US 12,293,772 B2
	Method for identifying an audio signal
Pradyumna Thiruvenkatanathan, London (GB); Guy Spyropoulos, London (GB); and Anindya Moitra, London (GB)
Assigned to EARZZ LIMITED, Devon (GB)
Filed by EARZZ LIMITED, Devon (GB)
Filed on Aug. 25, 2022, as Appl. No. 17/895,292.
Claims priority of application No. 2112306 (GB), filed on Aug. 27, 2021.
Prior Publication US 2023/0060936 A1, Mar. 2, 2023
Int. Cl. G10L 25/21 (2013.01); G10L 25/18 (2013.01); G10L 25/24 (2013.01); G10L 25/78 (2013.01); H04R 3/00 (2006.01)

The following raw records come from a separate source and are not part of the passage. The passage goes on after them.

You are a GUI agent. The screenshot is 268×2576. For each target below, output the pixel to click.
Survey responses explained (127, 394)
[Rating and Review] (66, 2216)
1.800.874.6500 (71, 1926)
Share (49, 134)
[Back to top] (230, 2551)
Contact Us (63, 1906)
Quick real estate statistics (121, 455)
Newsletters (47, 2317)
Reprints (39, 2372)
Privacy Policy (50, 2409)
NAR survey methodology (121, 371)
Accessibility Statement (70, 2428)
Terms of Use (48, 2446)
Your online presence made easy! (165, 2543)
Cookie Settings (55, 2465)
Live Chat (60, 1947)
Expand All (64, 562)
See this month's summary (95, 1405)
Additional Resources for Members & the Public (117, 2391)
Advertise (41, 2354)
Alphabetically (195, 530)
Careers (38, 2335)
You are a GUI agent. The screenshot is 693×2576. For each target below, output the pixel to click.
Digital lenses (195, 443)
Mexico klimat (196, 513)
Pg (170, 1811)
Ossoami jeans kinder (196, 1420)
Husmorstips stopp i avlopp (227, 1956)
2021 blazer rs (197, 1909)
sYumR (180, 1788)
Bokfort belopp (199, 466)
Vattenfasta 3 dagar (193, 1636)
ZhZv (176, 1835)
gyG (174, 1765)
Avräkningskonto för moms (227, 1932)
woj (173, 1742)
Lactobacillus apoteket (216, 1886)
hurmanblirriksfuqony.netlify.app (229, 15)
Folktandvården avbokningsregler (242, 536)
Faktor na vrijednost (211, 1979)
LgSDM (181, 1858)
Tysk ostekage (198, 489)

CPC G10L 25/21 (2013.01) [G10L 25/18 (2013.01); G10L 25/24 (2013.01); G10L 25/78 (2013.01); H04R 3/00 (2013.01); H04R 2420/07 (2013.01); H04R 2430/03 (2013.01)]

19 Claims

1. A computer-implemented method for identifying at least one audio signal, the method comprising the steps of:

receiving audio data at a receiver module from at least one audio sensor; and

processing the audio data using a signal recognition module;

wherein processing the audio data using the signal recognition module comprises:

based on the received audio data, determining at least one of:

one or more time-varying vector arrays of octave band energies, and

one or more time-varying vector arrays of fractional octave band energies;

determining one or more time-varying vector arrays of Mel-Frequency Cepstral Coefficients (MFCC) values based on the received audio data;

generating audio feature image data based on the one or more time-varying vector arrays of MFCC values, and at least one of:

the one or more time-varying vector arrays of octave band energies, and

the one or more time-varying vector arrays of fractional octave band energies;

wherein the audio feature image data is generated by combining vector values of the one or more time-varying vector arrays of MFCC values and at least one of:

vector values of the one or more time-varying vector arrays of octave band energies, and

vector values of the one or more time-varying vector arrays of fractional octave band energies

into a single matrix; and

identifying at least one audio signal using a first model based on the audio feature image data;

wherein the first model comprises an image recognition model to identify a pattern in the audio feature image data to identify the at least one audio signal.